▸ **TASK GOAL**:
Keep every line of the data below that has the string "first" and present those lines.

───── MATERIAL SHOWN ─────

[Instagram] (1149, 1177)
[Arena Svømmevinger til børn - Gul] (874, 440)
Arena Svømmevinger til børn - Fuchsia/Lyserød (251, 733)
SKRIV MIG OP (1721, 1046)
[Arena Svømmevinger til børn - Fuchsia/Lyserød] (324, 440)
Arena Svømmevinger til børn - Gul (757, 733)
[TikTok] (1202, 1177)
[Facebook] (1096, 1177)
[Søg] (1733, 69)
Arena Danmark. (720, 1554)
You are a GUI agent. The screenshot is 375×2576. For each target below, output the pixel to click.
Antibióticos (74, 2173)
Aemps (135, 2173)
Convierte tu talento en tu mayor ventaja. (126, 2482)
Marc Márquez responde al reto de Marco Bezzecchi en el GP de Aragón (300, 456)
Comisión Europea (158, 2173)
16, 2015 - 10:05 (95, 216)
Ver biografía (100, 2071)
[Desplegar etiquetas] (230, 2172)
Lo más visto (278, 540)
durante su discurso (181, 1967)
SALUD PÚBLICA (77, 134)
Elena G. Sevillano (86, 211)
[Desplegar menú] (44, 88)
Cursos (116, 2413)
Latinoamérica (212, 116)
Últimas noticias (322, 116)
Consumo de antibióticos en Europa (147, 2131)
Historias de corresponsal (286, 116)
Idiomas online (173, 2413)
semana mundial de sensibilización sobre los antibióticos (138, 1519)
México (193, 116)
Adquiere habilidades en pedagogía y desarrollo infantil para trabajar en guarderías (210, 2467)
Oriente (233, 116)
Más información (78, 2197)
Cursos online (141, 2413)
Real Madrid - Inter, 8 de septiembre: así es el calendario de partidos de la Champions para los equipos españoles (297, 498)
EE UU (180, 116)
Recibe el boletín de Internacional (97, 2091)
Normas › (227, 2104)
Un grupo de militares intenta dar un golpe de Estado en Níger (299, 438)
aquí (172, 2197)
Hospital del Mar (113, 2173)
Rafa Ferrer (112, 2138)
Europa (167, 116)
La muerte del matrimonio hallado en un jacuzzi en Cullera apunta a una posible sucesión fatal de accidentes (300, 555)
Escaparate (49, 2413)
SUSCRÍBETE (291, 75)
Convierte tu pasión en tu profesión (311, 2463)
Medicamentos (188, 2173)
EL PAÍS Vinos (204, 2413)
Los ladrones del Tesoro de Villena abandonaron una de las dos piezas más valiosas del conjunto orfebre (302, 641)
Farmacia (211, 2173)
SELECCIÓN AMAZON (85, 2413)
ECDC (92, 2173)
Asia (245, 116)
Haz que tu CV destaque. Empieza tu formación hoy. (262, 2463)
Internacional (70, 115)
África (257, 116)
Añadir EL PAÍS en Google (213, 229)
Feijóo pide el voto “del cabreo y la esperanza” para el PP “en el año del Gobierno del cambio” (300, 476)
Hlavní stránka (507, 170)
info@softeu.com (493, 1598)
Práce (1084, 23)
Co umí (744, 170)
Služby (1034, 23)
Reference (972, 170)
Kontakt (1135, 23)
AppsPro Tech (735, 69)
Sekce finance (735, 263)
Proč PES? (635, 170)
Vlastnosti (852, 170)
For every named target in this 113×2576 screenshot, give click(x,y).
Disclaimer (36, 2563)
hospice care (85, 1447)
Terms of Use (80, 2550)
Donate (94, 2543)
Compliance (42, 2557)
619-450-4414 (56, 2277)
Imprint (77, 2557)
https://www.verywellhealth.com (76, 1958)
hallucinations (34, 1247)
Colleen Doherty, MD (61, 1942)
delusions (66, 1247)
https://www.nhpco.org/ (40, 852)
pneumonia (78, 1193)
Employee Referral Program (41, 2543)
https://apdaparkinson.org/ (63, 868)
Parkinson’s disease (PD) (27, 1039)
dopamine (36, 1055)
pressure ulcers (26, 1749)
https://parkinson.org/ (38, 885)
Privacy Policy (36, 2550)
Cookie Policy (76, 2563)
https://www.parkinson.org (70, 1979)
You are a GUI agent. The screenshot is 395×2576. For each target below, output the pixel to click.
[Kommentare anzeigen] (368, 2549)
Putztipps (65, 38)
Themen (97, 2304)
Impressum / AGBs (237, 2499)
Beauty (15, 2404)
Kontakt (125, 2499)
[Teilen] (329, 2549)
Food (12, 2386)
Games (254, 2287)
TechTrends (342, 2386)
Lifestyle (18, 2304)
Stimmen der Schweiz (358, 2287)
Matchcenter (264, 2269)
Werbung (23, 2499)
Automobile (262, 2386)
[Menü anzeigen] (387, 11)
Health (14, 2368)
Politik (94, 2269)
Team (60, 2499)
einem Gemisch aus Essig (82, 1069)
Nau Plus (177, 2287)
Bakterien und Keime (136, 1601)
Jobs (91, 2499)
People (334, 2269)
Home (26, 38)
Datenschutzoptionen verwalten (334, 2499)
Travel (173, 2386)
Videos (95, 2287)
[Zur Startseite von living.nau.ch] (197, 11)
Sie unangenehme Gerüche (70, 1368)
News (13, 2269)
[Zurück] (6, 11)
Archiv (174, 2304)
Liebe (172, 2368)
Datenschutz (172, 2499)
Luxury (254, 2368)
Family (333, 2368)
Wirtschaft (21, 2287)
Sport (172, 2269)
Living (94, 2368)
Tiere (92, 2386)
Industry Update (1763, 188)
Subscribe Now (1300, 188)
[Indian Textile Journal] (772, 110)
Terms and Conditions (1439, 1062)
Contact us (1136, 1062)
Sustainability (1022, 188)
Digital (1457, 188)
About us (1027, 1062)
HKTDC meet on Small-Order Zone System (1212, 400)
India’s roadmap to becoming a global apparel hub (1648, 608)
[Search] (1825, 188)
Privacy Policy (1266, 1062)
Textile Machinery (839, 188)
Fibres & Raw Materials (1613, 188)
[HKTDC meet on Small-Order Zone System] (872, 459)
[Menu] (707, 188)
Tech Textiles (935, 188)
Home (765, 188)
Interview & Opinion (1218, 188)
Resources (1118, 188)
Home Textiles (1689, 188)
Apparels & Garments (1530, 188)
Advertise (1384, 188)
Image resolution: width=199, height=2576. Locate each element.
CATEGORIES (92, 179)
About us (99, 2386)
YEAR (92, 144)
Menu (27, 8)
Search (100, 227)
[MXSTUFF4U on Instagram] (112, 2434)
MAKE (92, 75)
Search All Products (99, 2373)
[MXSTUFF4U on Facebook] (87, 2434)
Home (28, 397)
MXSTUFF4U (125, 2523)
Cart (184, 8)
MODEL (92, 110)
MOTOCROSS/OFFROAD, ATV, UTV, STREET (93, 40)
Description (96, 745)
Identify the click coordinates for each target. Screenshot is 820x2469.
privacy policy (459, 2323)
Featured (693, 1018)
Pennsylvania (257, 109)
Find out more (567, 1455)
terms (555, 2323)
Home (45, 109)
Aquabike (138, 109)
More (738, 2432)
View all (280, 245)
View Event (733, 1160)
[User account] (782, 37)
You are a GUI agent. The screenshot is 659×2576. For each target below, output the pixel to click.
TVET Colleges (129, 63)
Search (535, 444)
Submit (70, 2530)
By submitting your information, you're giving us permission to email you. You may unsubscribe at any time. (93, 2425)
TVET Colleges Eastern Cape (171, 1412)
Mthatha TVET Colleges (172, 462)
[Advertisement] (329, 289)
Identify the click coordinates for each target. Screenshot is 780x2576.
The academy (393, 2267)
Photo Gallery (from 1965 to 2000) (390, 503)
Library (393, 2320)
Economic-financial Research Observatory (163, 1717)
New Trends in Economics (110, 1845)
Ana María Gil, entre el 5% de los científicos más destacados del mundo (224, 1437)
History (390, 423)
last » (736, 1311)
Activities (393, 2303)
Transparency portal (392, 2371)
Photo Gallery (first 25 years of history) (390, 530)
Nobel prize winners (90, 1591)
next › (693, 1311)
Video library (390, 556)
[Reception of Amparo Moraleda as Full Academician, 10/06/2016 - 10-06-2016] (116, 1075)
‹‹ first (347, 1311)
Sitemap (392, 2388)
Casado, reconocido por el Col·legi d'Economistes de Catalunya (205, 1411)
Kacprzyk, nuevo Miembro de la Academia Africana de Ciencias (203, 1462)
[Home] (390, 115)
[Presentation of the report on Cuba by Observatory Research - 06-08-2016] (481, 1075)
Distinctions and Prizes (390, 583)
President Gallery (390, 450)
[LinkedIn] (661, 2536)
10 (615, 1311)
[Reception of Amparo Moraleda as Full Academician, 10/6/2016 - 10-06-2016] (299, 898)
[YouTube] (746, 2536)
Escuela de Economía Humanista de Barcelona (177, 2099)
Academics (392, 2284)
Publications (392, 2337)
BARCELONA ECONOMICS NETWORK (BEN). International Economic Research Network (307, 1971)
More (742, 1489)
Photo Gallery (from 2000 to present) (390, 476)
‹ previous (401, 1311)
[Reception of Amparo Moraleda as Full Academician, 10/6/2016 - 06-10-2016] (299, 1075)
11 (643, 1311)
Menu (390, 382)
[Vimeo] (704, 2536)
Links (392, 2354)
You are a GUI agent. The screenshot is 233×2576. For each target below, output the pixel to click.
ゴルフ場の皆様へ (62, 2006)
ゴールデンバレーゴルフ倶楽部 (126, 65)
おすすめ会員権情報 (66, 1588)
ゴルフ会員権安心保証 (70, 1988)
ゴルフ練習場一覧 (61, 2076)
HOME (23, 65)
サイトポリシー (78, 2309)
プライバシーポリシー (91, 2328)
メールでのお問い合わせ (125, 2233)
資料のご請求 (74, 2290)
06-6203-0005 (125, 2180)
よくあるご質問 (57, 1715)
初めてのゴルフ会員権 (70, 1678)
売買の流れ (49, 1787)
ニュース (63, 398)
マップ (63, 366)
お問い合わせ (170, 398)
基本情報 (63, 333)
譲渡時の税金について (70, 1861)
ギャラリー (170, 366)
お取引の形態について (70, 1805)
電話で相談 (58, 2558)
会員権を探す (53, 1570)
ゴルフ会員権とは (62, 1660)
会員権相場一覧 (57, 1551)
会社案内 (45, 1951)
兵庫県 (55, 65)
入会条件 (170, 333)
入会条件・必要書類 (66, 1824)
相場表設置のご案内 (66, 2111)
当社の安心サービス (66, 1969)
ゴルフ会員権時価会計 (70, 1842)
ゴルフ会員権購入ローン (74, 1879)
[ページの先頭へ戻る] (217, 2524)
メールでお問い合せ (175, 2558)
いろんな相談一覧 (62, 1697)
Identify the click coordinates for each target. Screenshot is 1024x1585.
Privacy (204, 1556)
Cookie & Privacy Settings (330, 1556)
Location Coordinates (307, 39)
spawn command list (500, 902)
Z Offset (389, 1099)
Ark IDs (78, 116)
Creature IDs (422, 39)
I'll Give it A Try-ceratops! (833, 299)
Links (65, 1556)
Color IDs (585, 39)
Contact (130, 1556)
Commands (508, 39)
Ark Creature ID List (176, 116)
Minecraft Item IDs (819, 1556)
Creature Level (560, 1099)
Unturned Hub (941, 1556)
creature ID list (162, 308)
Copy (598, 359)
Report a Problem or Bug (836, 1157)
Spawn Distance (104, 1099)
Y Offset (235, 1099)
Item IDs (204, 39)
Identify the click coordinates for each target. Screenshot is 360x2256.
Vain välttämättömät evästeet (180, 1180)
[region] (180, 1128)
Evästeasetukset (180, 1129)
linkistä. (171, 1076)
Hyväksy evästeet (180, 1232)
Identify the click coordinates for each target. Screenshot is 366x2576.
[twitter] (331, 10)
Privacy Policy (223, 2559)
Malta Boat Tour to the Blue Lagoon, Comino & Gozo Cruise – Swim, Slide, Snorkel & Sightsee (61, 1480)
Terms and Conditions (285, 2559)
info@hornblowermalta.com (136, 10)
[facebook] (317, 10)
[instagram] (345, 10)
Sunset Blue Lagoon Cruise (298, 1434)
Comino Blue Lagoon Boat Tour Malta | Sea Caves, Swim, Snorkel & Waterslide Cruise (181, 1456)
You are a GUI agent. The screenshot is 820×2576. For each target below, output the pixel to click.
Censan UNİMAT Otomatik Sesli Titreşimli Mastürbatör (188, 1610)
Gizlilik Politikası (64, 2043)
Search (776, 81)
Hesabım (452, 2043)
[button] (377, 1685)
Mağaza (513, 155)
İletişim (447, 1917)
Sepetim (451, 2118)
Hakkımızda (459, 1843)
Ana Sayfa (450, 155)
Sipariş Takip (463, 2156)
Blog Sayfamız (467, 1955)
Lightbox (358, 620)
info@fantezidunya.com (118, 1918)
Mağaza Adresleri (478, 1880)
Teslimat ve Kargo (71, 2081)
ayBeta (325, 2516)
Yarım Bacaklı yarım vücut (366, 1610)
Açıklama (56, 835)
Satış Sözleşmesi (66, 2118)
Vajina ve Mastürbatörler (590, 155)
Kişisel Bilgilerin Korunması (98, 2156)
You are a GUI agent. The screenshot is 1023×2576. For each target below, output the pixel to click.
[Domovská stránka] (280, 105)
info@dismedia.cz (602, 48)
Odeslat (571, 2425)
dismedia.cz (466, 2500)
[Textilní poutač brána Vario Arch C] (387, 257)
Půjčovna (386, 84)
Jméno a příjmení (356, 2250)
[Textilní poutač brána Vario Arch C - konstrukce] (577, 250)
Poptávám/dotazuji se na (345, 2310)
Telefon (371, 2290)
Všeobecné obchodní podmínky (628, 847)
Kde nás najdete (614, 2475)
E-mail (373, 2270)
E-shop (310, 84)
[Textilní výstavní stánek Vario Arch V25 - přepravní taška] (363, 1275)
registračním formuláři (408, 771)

─────

▸ **SOLVED PROBLEM**:
Photo Gallery (first 25 years of history) (390, 530)
‹‹ first (347, 1311)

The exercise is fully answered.